De son côté, Kovalesky (2001) fait le constat que les réactions de l’enfant aux visites sont considérées par les participantes de son étude (mères toxicomanes) comme un facteur pouvant influencer la poursuite ou non des visites auprès de l’enfant durant leur traitement. Lorsque les visites étaient perçues par les mères comme étant susceptibles d’affecter négativement le bien-être de l’enfant, les mères interrogées ont dit avoir tendance à limiter leurs contacts avec l’enfant. À l’inverse, si les réactions de l’enfant étaient perçues comme positives, les mères se sentaient encouragées à visiter leur enfant. Toutefois, l’étude démontre à quel point il peut être difficile pour les mères de bien interpréter les réactions de l’enfant. Par exemple, une mère raconte avoir cessé de visiter ses enfants durant son traitement dû aux réactions de ses enfants à la suite du placement (refus de manger, colère, agressivité), croyant que cela leur permettrait de mieux s’adapter dans leur milieu de vie substitut. Avec du recul, cette mère dit regretter d’avoir cessé les visites, car selon elle cela n’a fait qu’augmenter le sentiment d’abandon ressenti par ses enfants. Pour une autre mère interrogée, la colère de sa fille à la fin d’une visite a plutôt été interprétée comme une preuve de son importance aux yeux de son enfant.

Afin de mieux soutenir les enfants avant et après les visites, les parents d’accueil rencontrés dans l’étude de Morrison, Mishna, Cook et Aitken (2011) ont dit vouloir ne plus se sentir à l’écart et souhaiter être informés sur ce qui se passe durant les visites. Tous les parents d’accueil et la majorité des intervenants ont parlé de leurs besoins d’être mieux formés. Ce

désir d’être mieux formés à l’égard des visites supervisées a aussi été soulevé par les intervenants rencontrés dans l’étude de Sellenet (2010).

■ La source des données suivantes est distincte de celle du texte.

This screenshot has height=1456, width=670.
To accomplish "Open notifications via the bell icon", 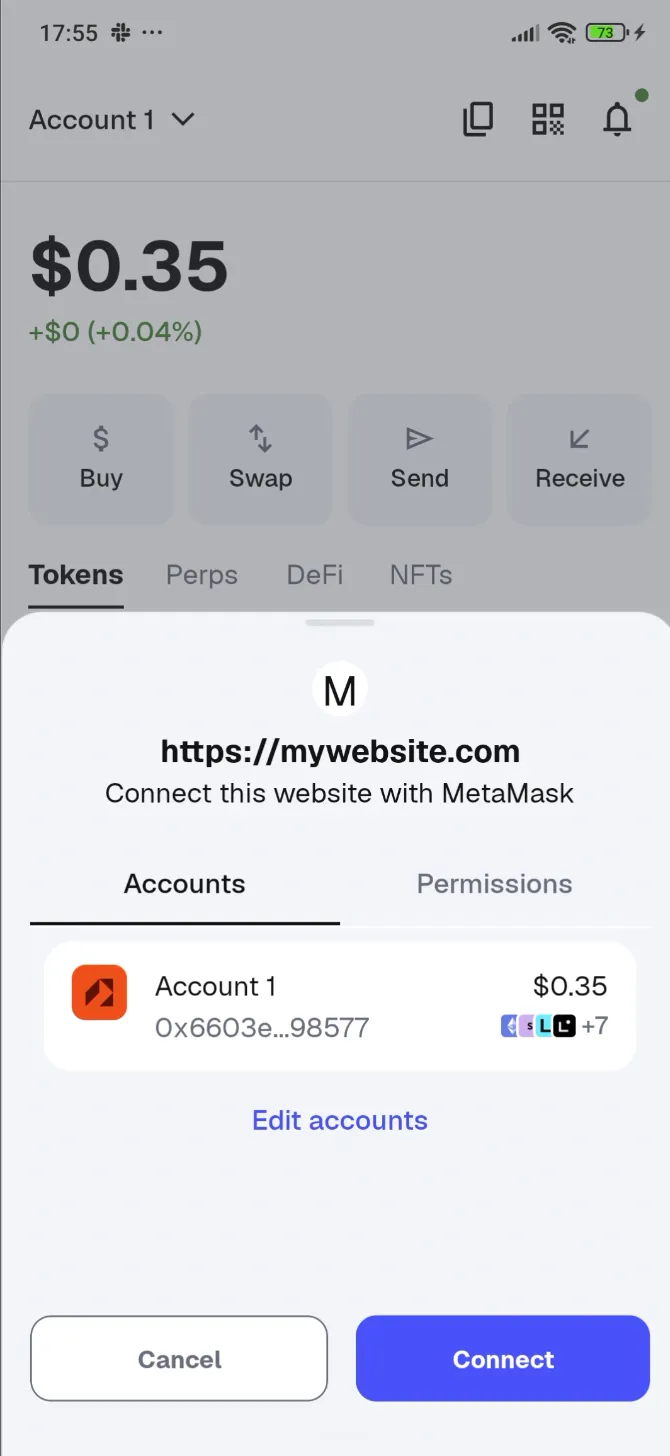I will (617, 120).
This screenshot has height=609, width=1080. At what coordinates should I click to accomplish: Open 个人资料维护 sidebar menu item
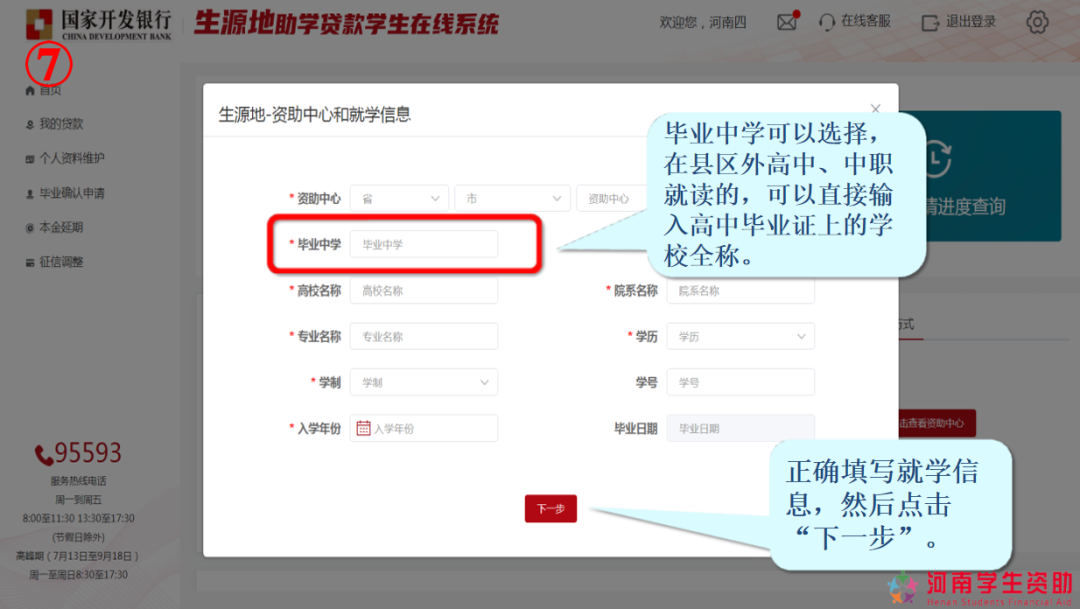(71, 158)
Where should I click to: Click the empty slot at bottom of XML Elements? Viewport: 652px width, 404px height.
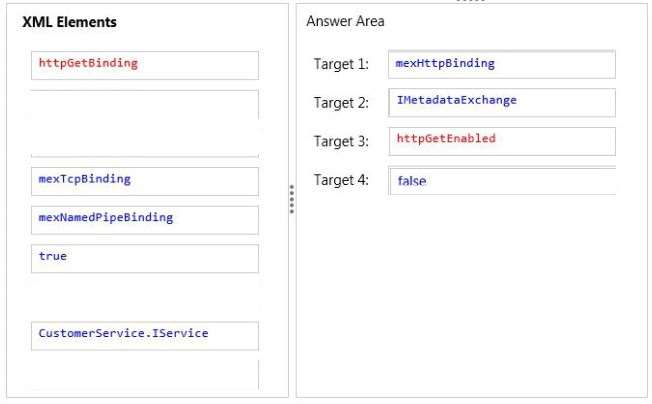[x=145, y=375]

Dans l’étude réalisée par Morrison, Mishna, Cook et Aitken (2011), tous les intervenants interrogés ont abordé les effets bénéfiques pour les enfants des relations positives entre les parents d’accueil et d’origine. Entre autres, les participants ont dit que cela permettait de réduire le conflit de loyauté pouvant être ressenti par les enfants. À l’inverse, tous les intervenants et les parents d’accueil ont mentionné que, lorsque les relations sont tendues entre la famille biologique et les parents d’accueil, cela génère un sentiment de confusion et de colère chez l’enfant, ce qui augmente les chances de nuire à la stabilité du placement.

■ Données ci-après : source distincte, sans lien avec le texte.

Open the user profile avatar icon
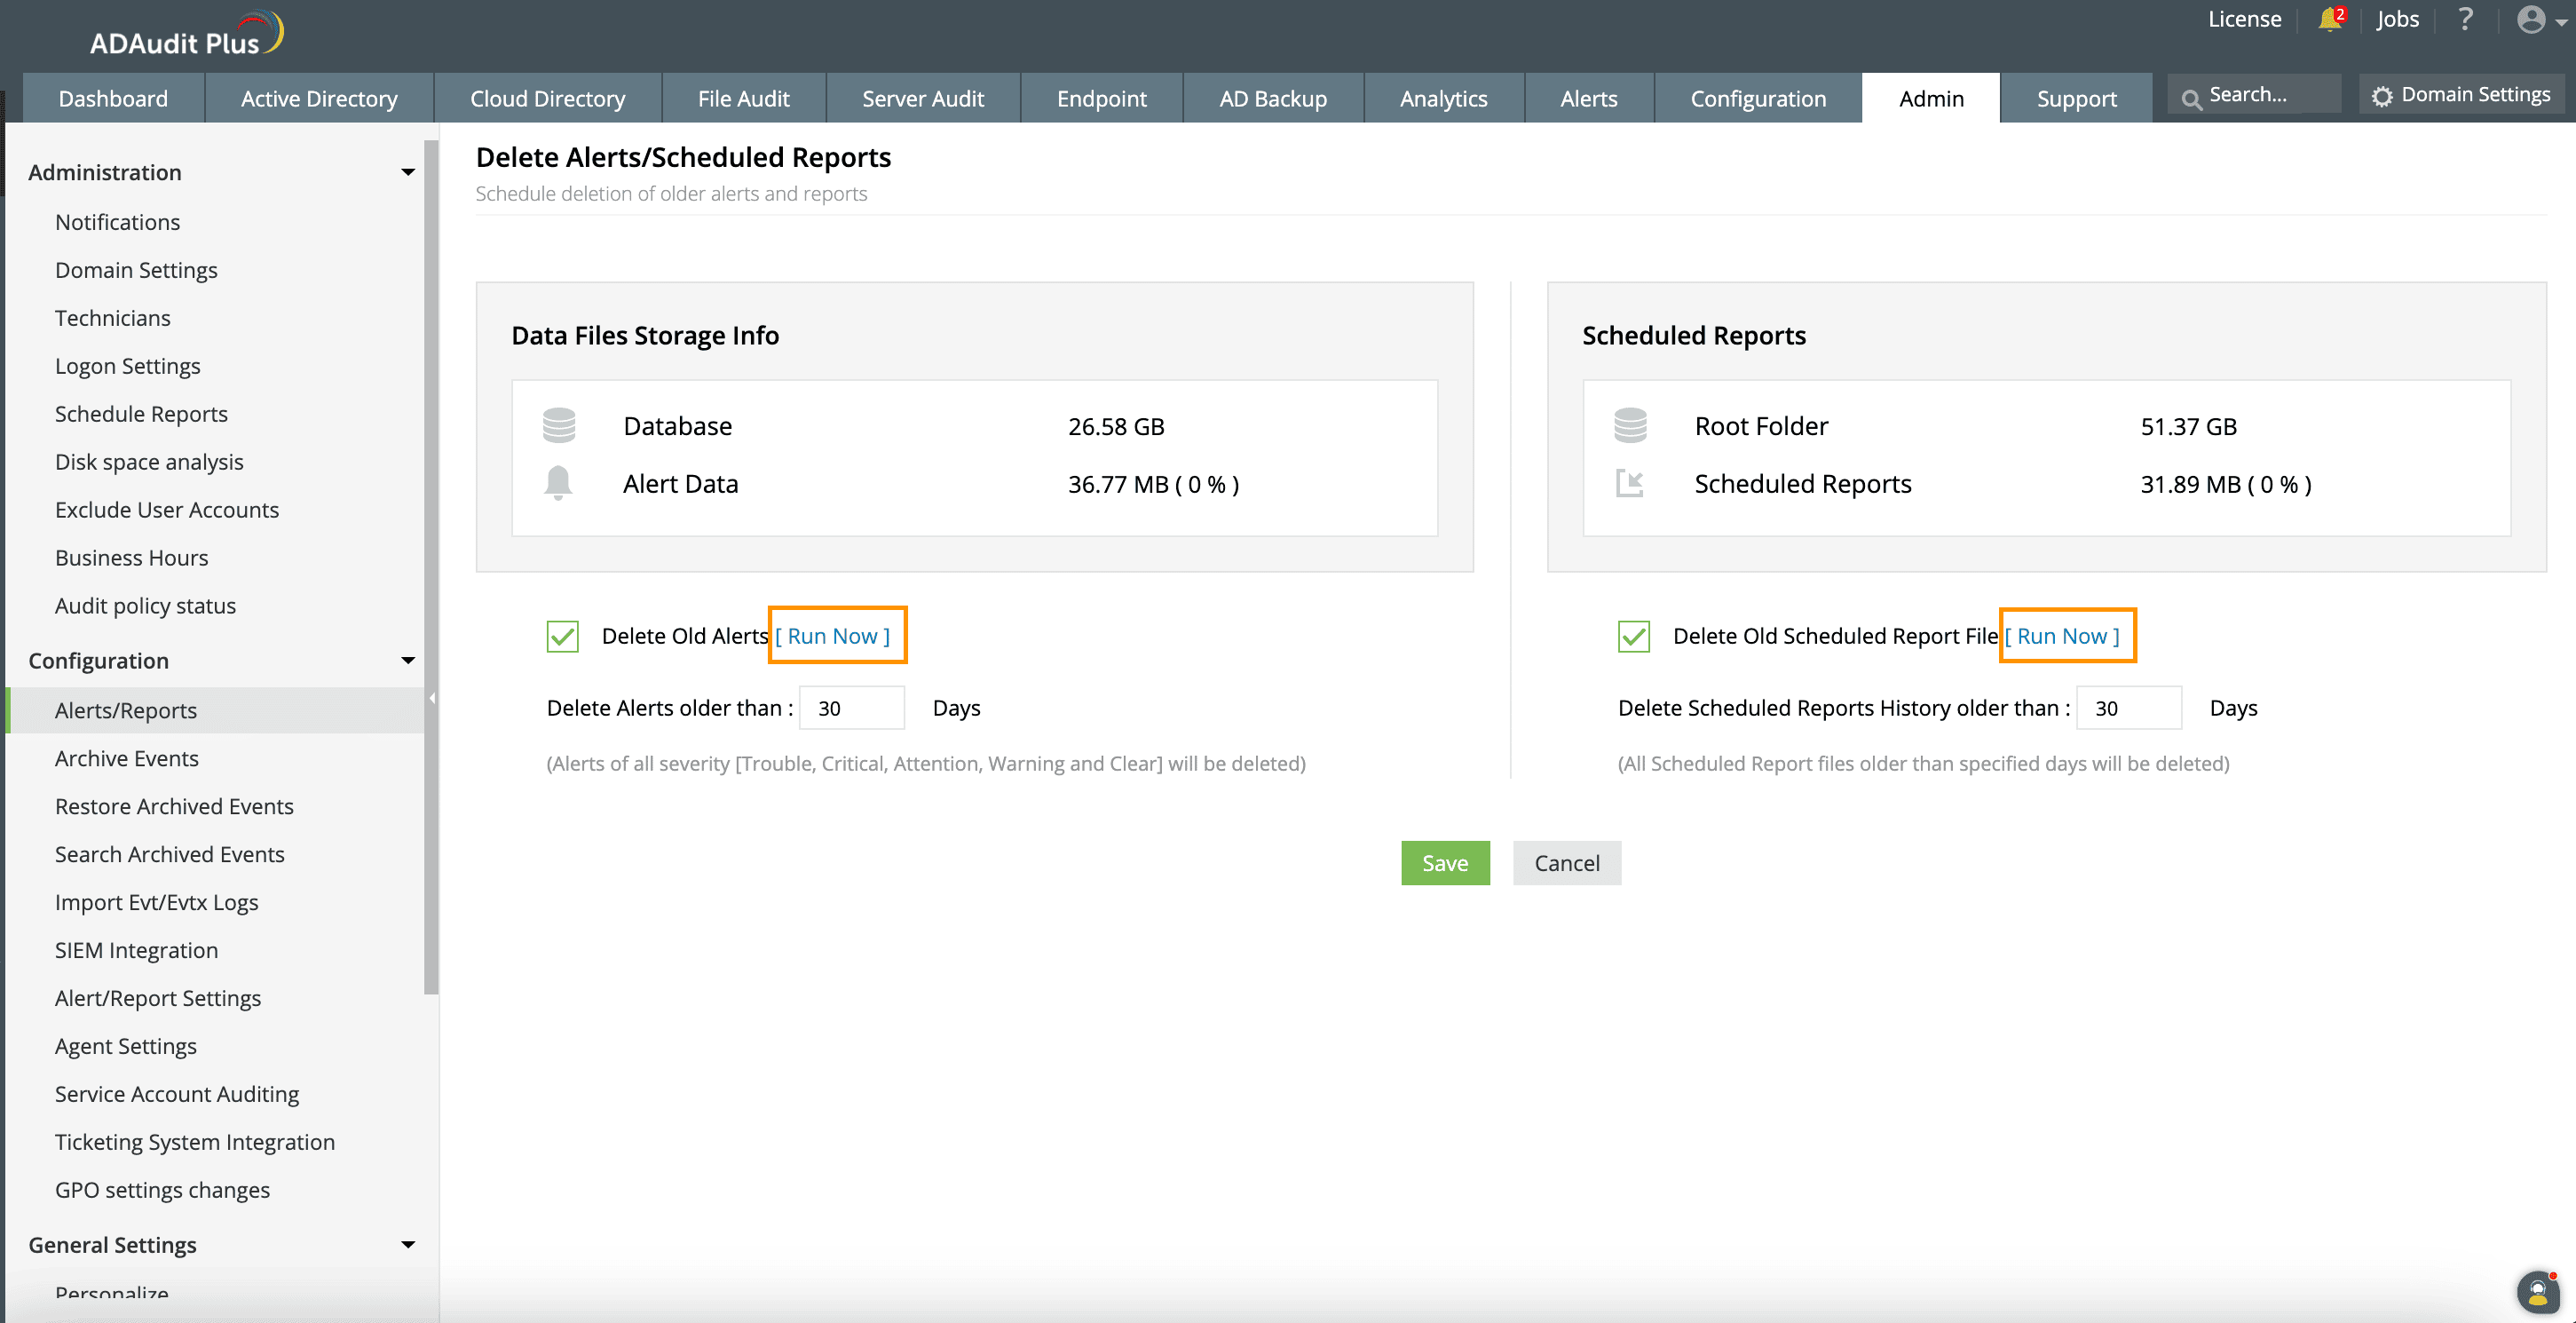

Selon les données de l’étude réalisée par Haight et al. (2002), la qualité de la relation entre la mère et la personne qui supervise les visites a été abordée par tous les participants comme pouvant avoir un impact sur l’enfant durant les visites. Certaines mères ont mentionné que, lorsqu’elles se sentent épier, juger et surveiller, leurs interactions avec l’enfant sont affectées. De leur côté, les parents interrogés dans les travaux de Sellenet (2010) ont parlé de la présence du tiers qui leur donne parfois l’impression d’être en prison. Ils ont dit ne pas apprécier le fait de se sentir constamment surveillés par les intervenants qu’ils vont même jusqu’à comparer à des gardiens de prison. Les parents ont parlé de leur désir de vivre avec plus d’intimité ces moments avec leur enfant.